Am Thursday 18 July 2002 20:40 schrieb Daniel Gryniewicz:
> On Thu, 2002-07-18 at 14:15, Nicolai Haehnle wrote:
> > I really doubt there's an architecture out there where simple
> > reads/writes in the native data type are not atomic (how could that be
> > possible anyway?). So it seems better to write for reasonable rather than
> > academic scenarios.
> >
> > cu,
> > Nicolai
>
> Not true. On SMP, writes to anything are usually not atomic with
> respect to other processors, because of the cache. If two processors
> write to the same (for example) int at the same time, both write to
> their caches, and when the caches get flushed, they can trounce on each
> other. Memory ordering constraints can fix this. Things get more
> complicated if the memory can get written to by a DMA from the PCI bus.
> There was a thread on barrier() on the AtheOS list that covered this.
> True, a write to an int is atomic with respect to interrupts, unlike a
> long long on a 32-bit processor, but not with respect to SMP without an
> barrier.
>
> Daniel
Intel Architecture Manual vol. 3: System Programming, chapter 7.1. says that reads and writes to aligned data are always atomic (read-modiy-write operations are not atomic, you need a lock prefix for them). This is ensured by the cache coherency protocol on SMP systems.
This means that there is no effective difference between a sequence like
*address = v;
and
lock(somelock);
*address = v;
unlock(somelock);
If two CPUs execute this sequence in parallel on the same address, you can't tell which store takes precedence. Afterwards, *address will always be either CPU#1's v or CPU#2's v, but it won't be corrupted (this only applies to aligned data, native data types). This is true with both sequences.

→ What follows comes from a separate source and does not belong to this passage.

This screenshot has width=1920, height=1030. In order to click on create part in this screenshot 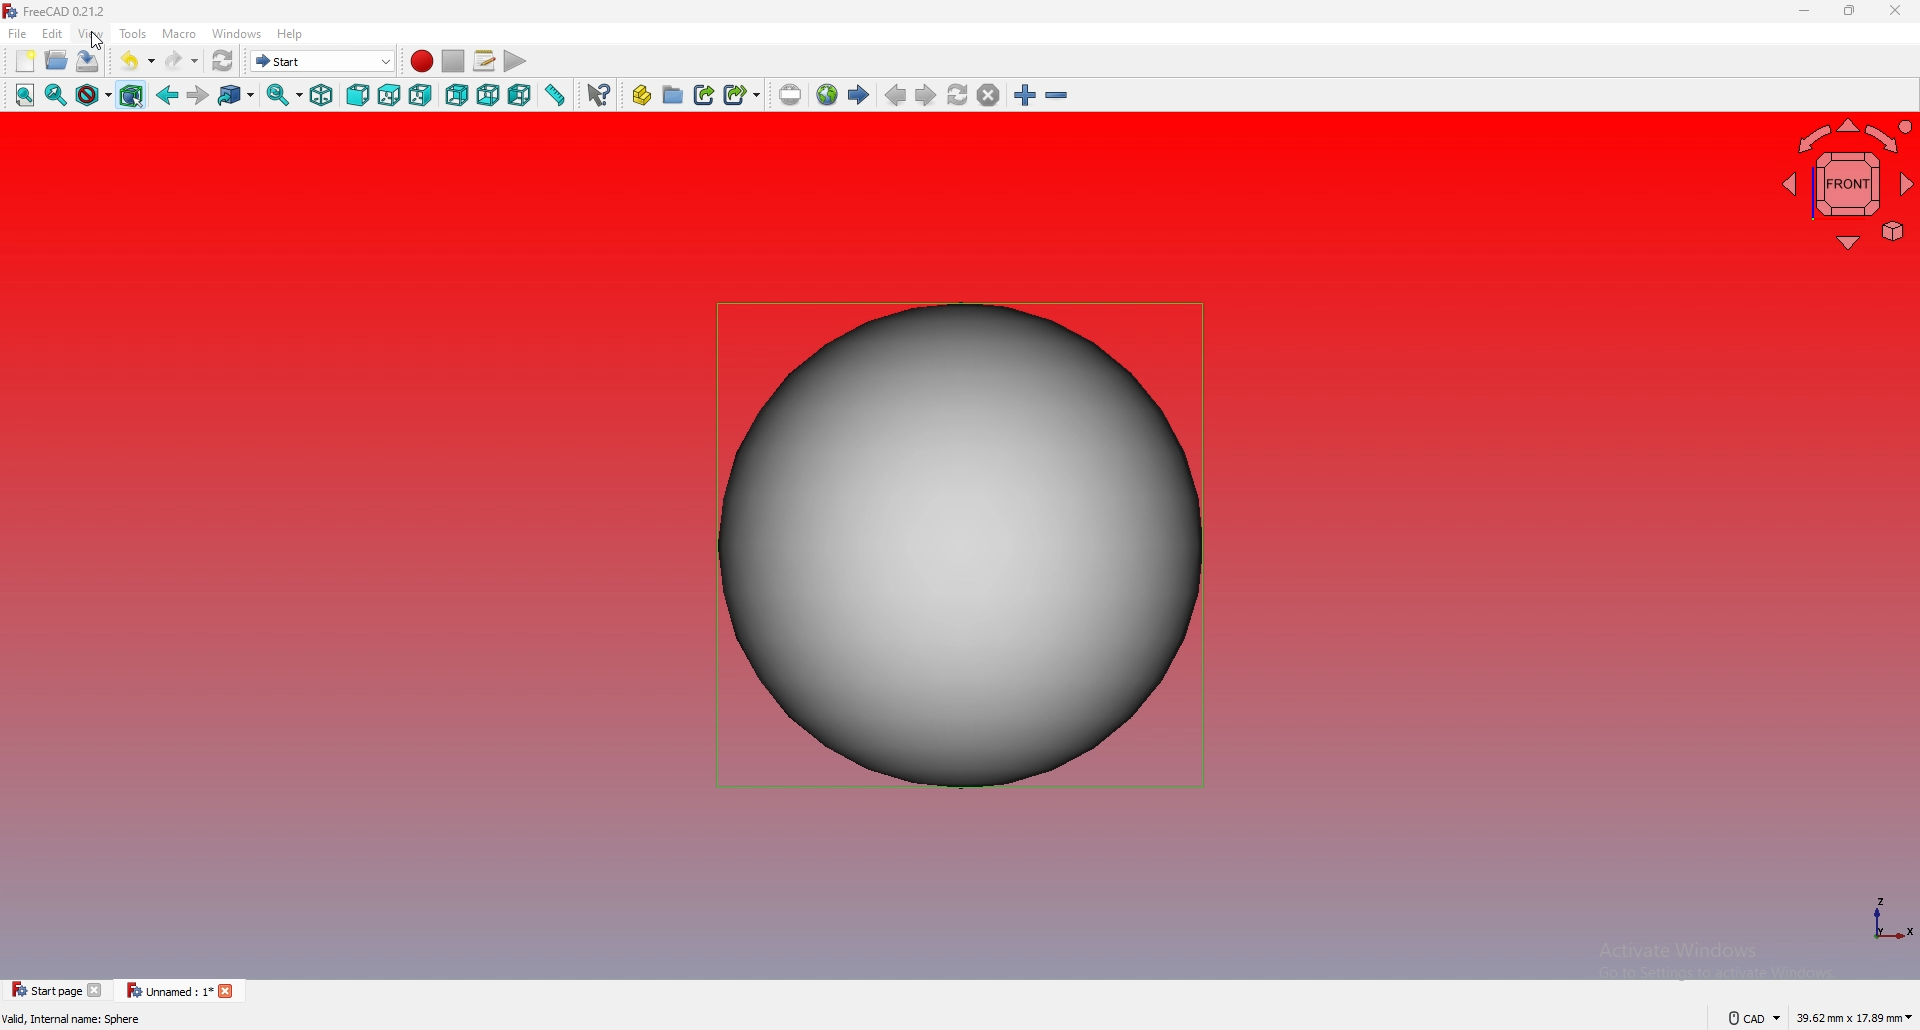, I will do `click(641, 95)`.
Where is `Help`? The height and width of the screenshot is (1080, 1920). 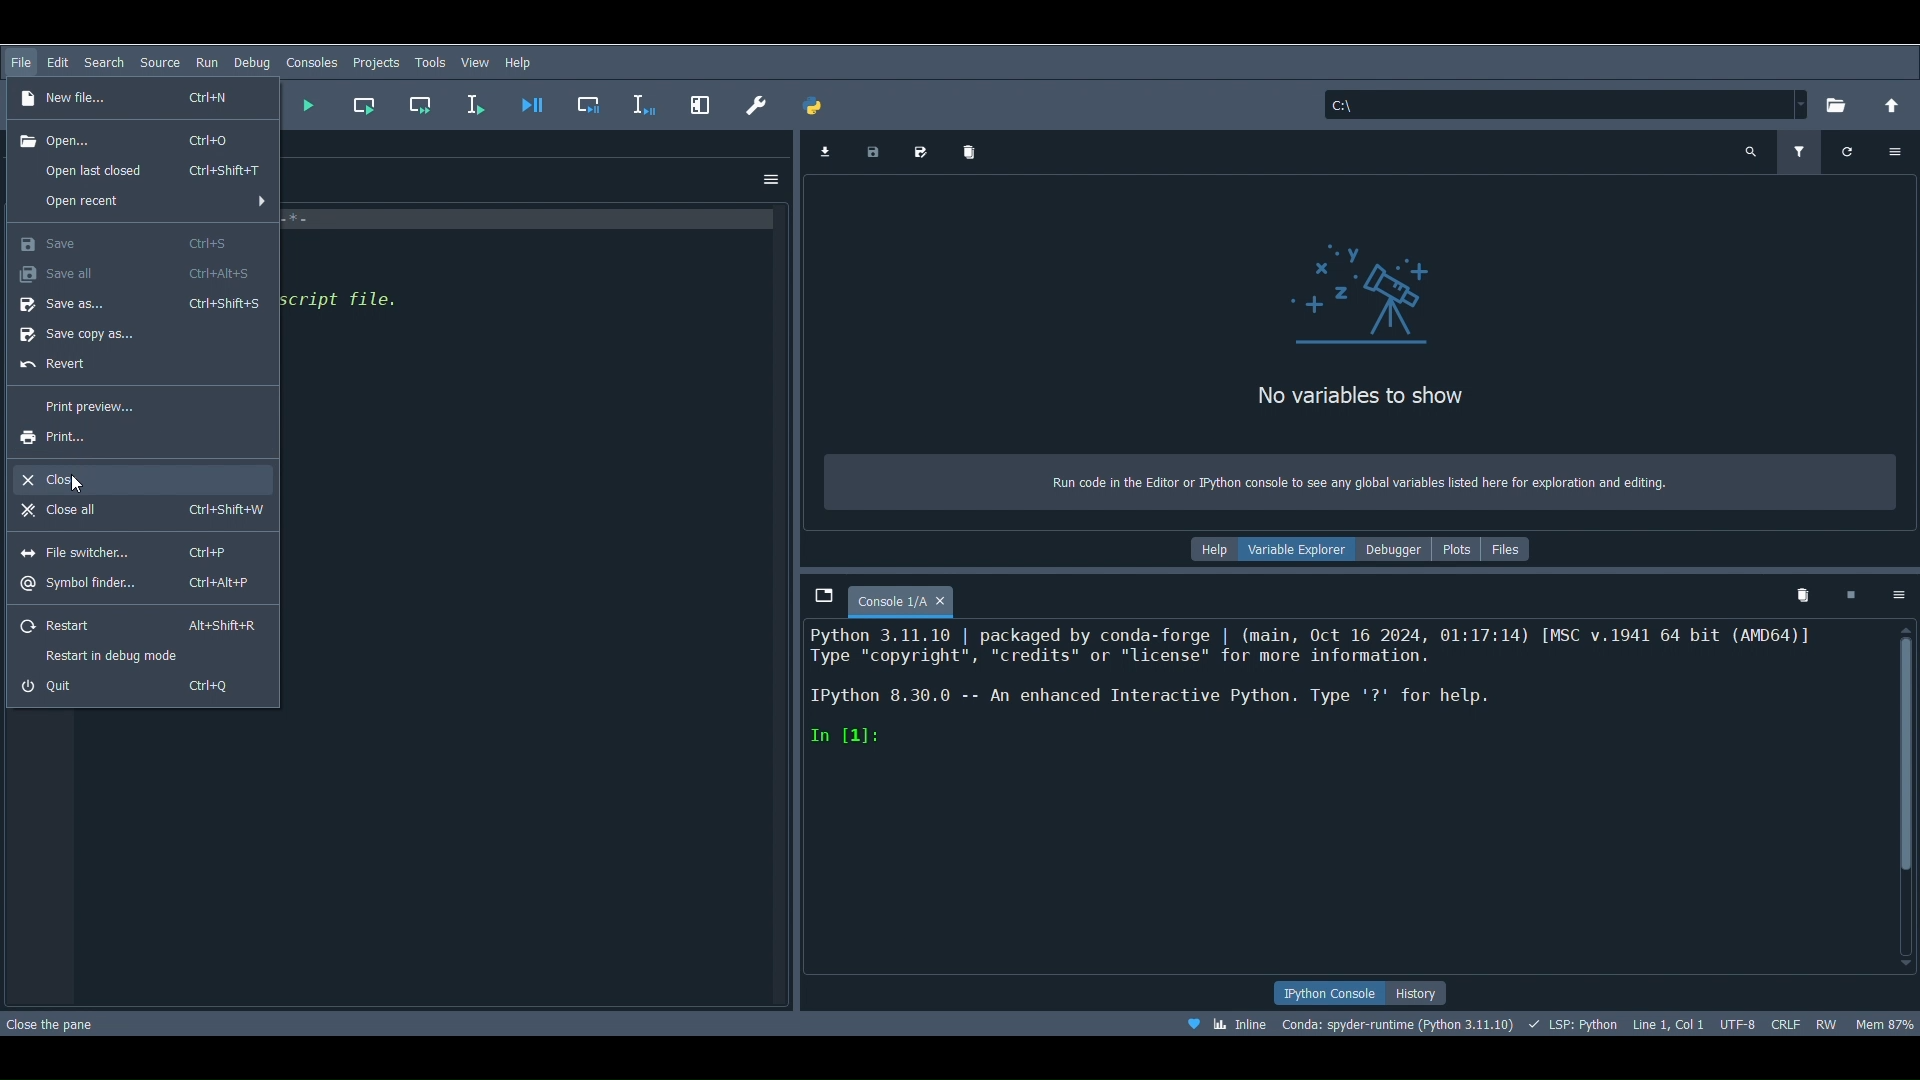
Help is located at coordinates (1211, 551).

Of course, you will typically need some locking anyway, because the write is usually preceded by a read which determines the v. This lock needs to be outside of set_tld though, e.g.:
lock(somelock);
get relevant data
set_tld(...);
unlock(somelock);
Am Thursday 18 July 2002 20:48 schrieb Kristian Van Der Vliet:
[big snip]
> I'm not sure (I'm not a kernel hacker, I just play one while trying to
> compile Glibc ;) ), but I believe the danger lies in the posibility that
> set_tld could be taken out of context between the call
>
> Process_s* psProc=CURRENT_PROC;
>
> and
>
> psProc->pr_anTLDBitmap[nHandle]=(uint32)pValue;
True. But if that's what you worry about, the lock needs to be around those two lines, not around just the assignment ;)
Still, this would only protect you against a change of the return value of CURRENT_PROC. I don't think the kernel moves the process structures around, does it? That would cause some major headaches...
> On an SMP system it is possible that free_tld() could be called by a thread
> on the second CPU. When the first thread restarts nHandle is now invalid.
> The problem couldn't possibly exist with get_tld() as it stands (The handle
> could be invalid anyway, as it is. I'm a lazy non-bounds checking coder
> who was in a rush!).
This sounds like the lock needs to be higher up in the call hierarchy (see above). I'd have to look at the TLD implementation in detail to tell for sure, though.